Singapore bars DBS acquisitions for 6 months after outages

Singapore bars DBS acquisitions for 6 months after outages

It ensures that the city's largest bank stays sharply focused on enhancing digital banking resilience.

DBS’ repeated disruptions, totalling at least five this year, prompted analysts to suggest the possibility of heavier penalties. (DBS pic)
SINGAPORE:
Singapore’s financial regulator barred DBS Group Holdings Ltd from acquiring new business ventures or reducing the size of its local branch networks for six months, as it steps up efforts to get the lender to resolve a spate of digital banking service outages.

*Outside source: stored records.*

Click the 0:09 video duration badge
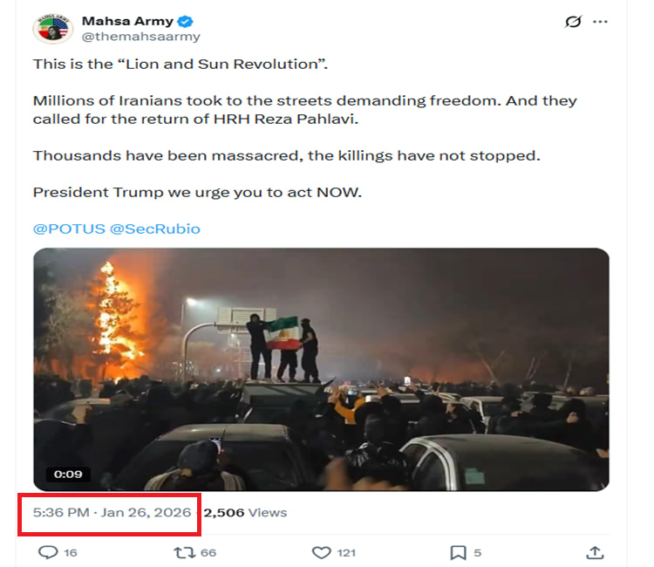This screenshot has height=567, width=654. tap(67, 475)
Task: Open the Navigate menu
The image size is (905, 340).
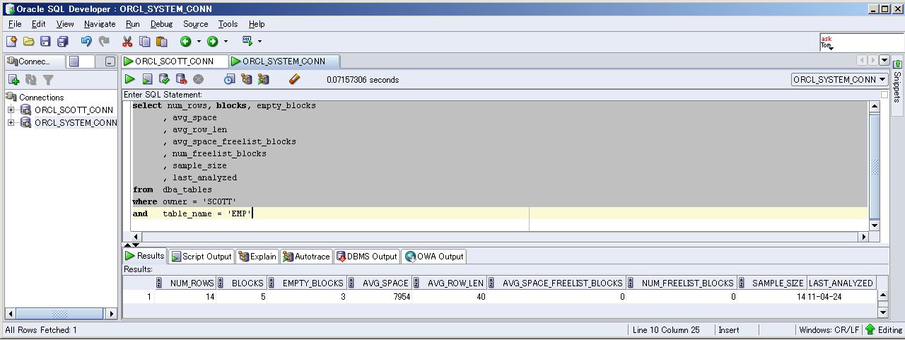Action: point(99,24)
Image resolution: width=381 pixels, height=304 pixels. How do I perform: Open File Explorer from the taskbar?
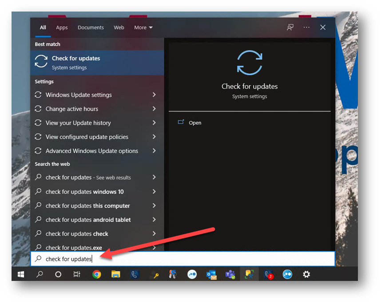click(x=115, y=274)
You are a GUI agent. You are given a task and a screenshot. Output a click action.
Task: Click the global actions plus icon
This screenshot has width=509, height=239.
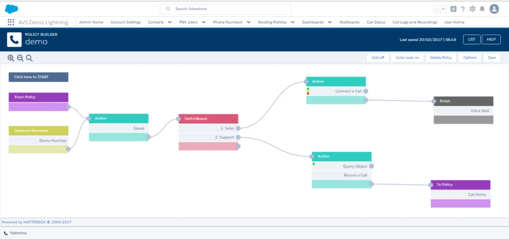(453, 9)
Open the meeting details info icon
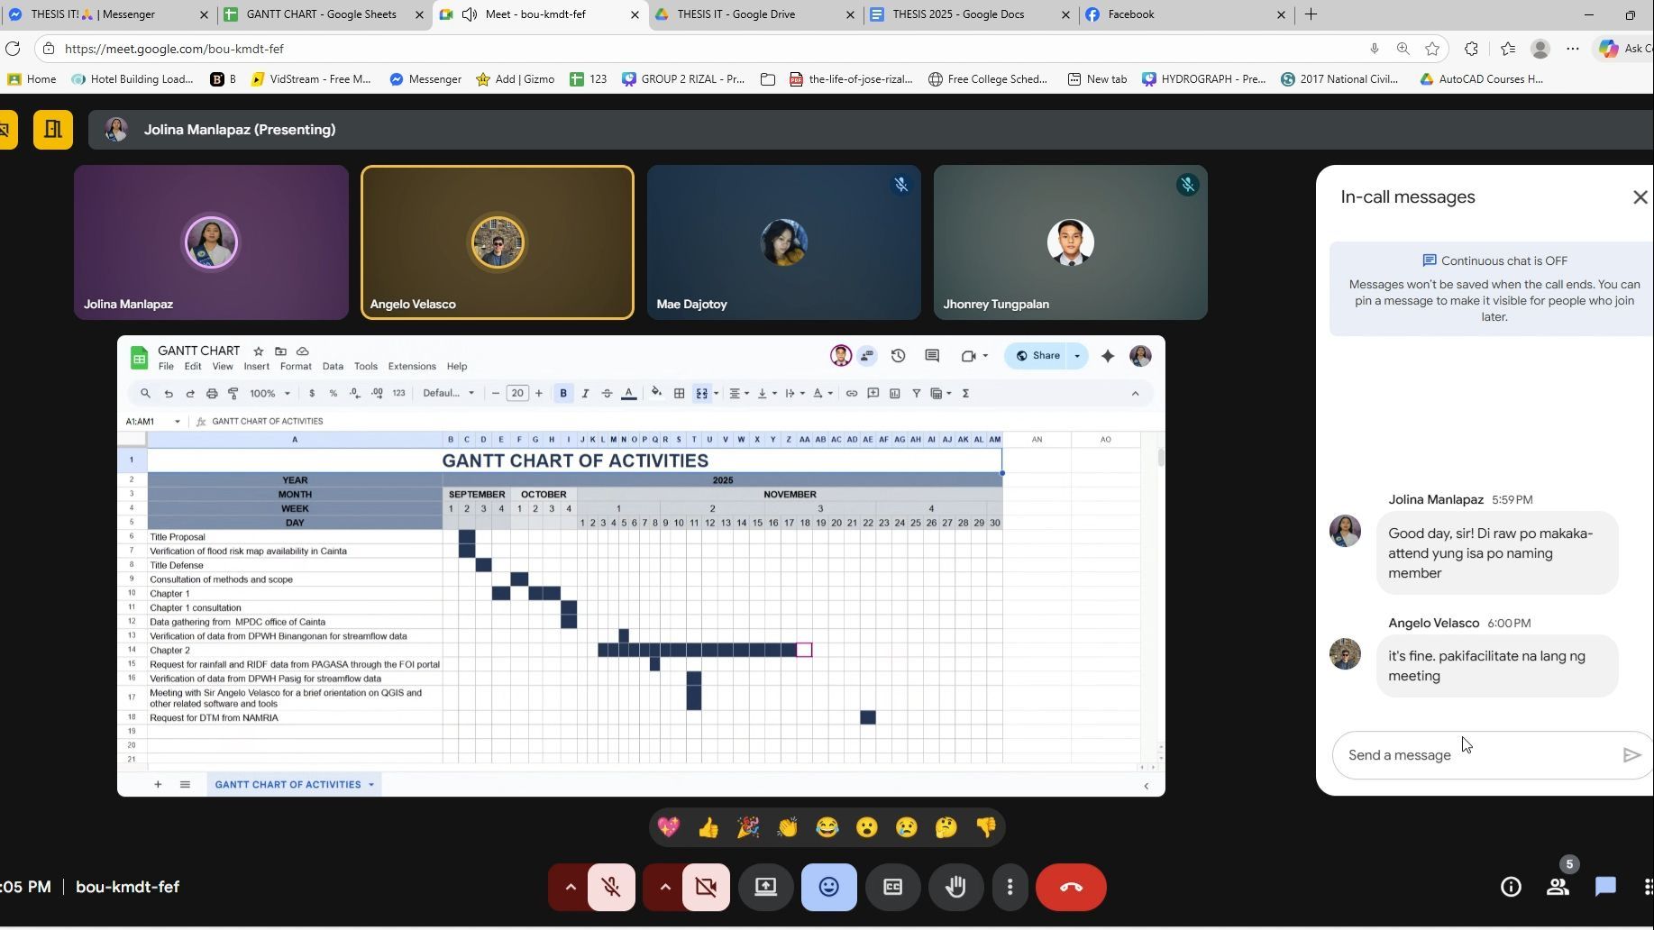Screen dimensions: 1654x930 tap(1511, 888)
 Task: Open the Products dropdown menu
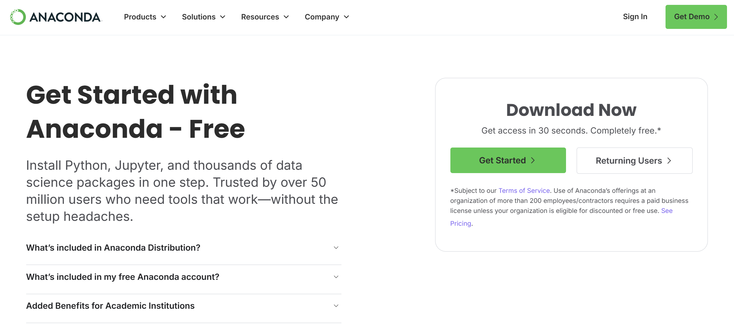pyautogui.click(x=140, y=17)
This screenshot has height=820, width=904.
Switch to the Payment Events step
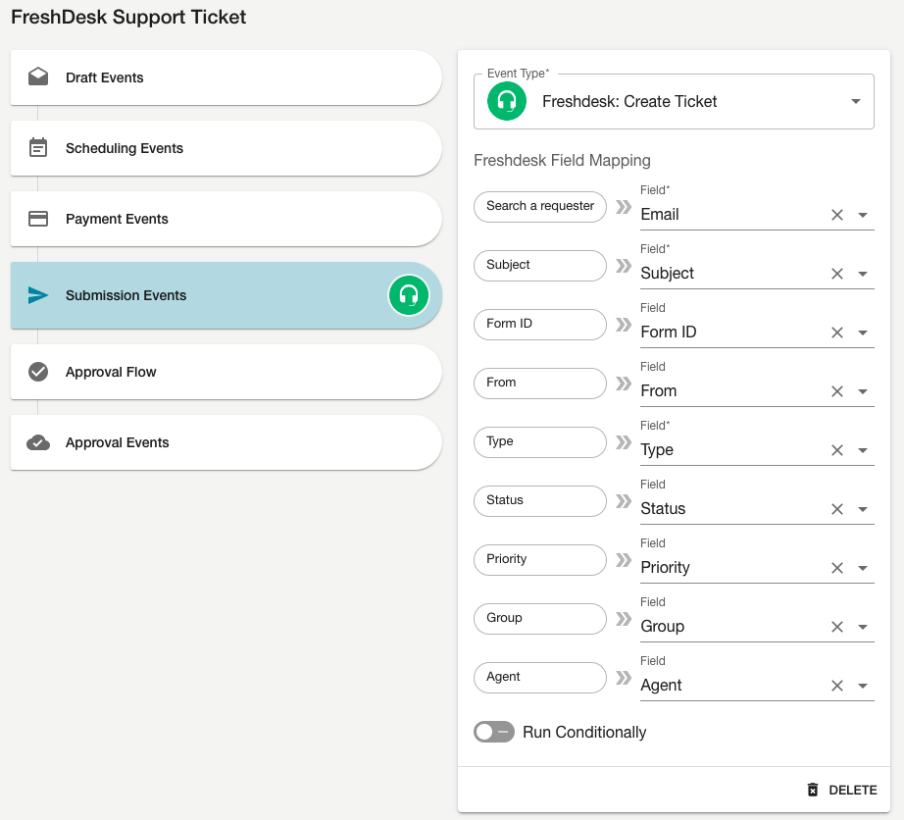[x=196, y=219]
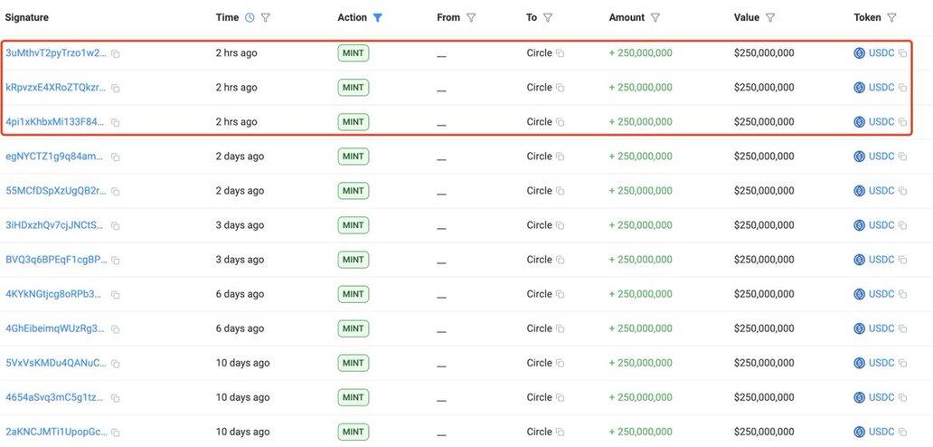Click USDC coin logo in last row
The width and height of the screenshot is (933, 447).
pos(860,432)
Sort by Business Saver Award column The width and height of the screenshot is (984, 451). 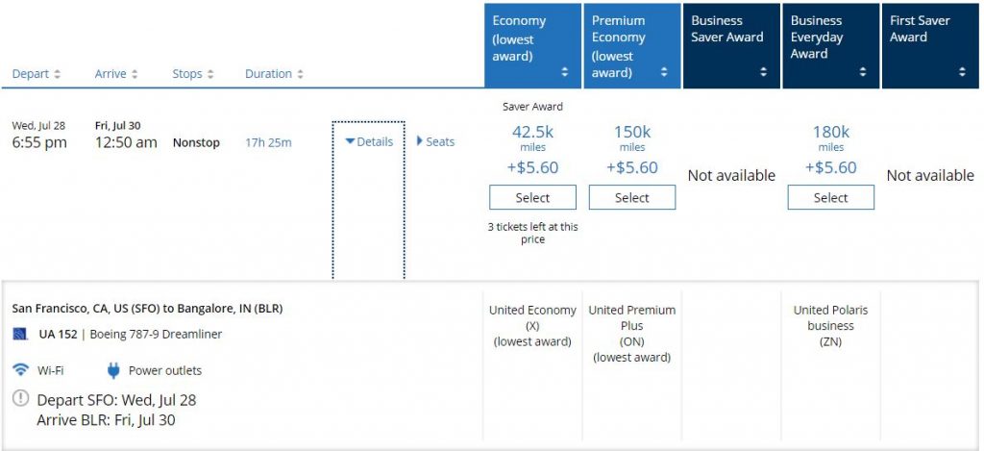764,72
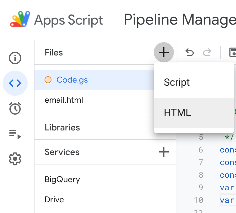
Task: Select the Drive service
Action: pyautogui.click(x=54, y=199)
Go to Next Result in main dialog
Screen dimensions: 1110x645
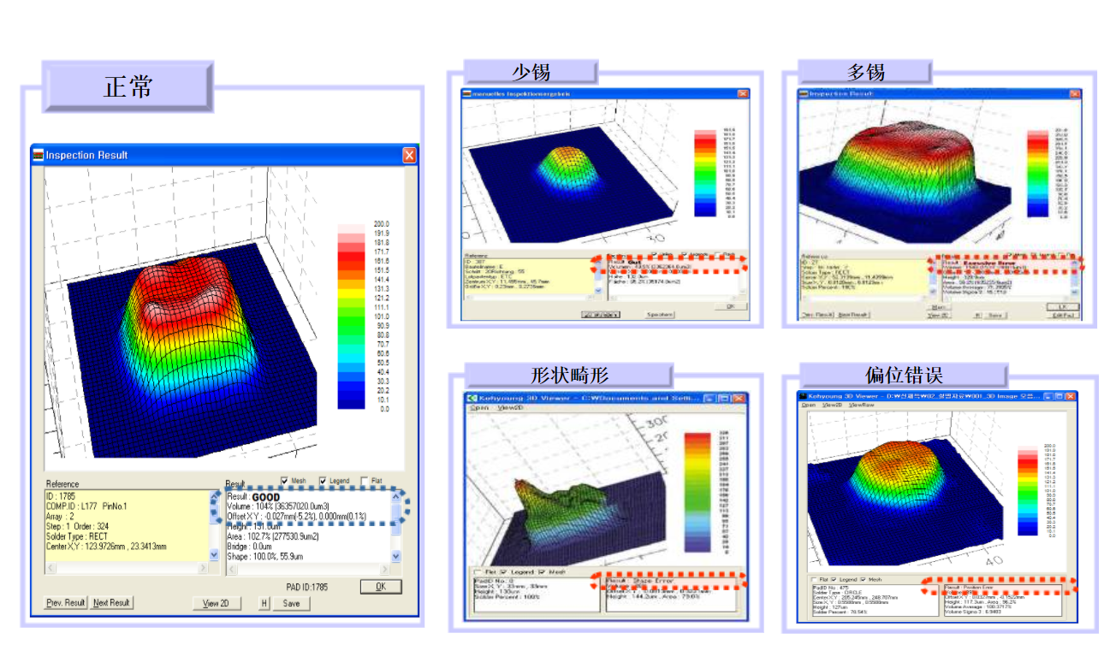tap(111, 603)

The changes will ensure that the bank keeps sharp focus on restoring the resilience of its digital banking services, the Monetary Authority of Singapore said in a statement Wednesday. The actions were taken following the repeated and prolonged disruptions of DBS’ banking services this year, most recently last month.

“The frequency of outages is unacceptable, the slowness in recoverability is unacceptable,” Ravi Menon, MAS’ managing director said in an earlier Oct 27 interview with Bloomberg News.

“The problem is that the largest bank in Singapore with the largest number of customers has had more than its fair share of outages.”

The continued disruptions — with at least five this year — have led some analysts earlier to raise the prospect of more severe punishments such as fines. Already, MAS has penalised DBS by raising its capital requirements twice in over a year.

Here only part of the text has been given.